*** Task inputs ***

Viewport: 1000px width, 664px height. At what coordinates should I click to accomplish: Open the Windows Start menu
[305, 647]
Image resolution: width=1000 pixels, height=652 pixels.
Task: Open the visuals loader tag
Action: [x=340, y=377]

*** End of Task inputs ***

Try it: The entries must all be transcribed exactly.

Response:
Viewport: 1000px width, 664px height. At what coordinates should I click to accomplish: Open the Windows Start menu
[305, 647]
Image resolution: width=1000 pixels, height=652 pixels.
Task: Open the visuals loader tag
Action: [x=340, y=377]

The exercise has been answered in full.